I believe one can define covariance (at least, for objects) as 'the ability to use a value of a narrower (sub) type in place of a value of some wider (super) type', and that contravariance is the exact opposite of this.
Apparently, Scala functions are instances of Function[-A1,...,+B] for contravariant parameter types A1, etc. and covariant return type, B. While this is handy for subtyping on Functions, shouldn't the above definition mean I can pass any supertypes as parameters?
Please advise where I'm mistaken.
Covariance and contravariance are qualities of the class not qualities of the parameters. (They are qualities that depend on the parameters, but they make statements about the class.)
So, Function1[-A,+B]
means that a function that takes superclasses of A
can be viewed as a subclass of the original function.

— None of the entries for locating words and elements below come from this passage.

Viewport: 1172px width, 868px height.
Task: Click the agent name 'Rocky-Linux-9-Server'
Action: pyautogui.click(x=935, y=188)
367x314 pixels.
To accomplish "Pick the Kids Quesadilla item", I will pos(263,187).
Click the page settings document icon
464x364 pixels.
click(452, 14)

Let's see this in practice:
class A
class B extends A
val printB: B => Unit = { b => println("Blah blah") }
val printA: A => Unit = { a => println("Blah blah blah") }
Now suppose you require a function that knows how to print a B
:
def needsB(f: B => Unit, b: B) = f(b)
You could pass in printB
. But you could also pass in printA
, since it also knows how to print B
s (and more!), just as if A => Unit
was a subclass of B => Unit
. This is exactly what contravariance means. It doesn't mean you can pass Option[Double]
into printB
and get anything but a compile-time error!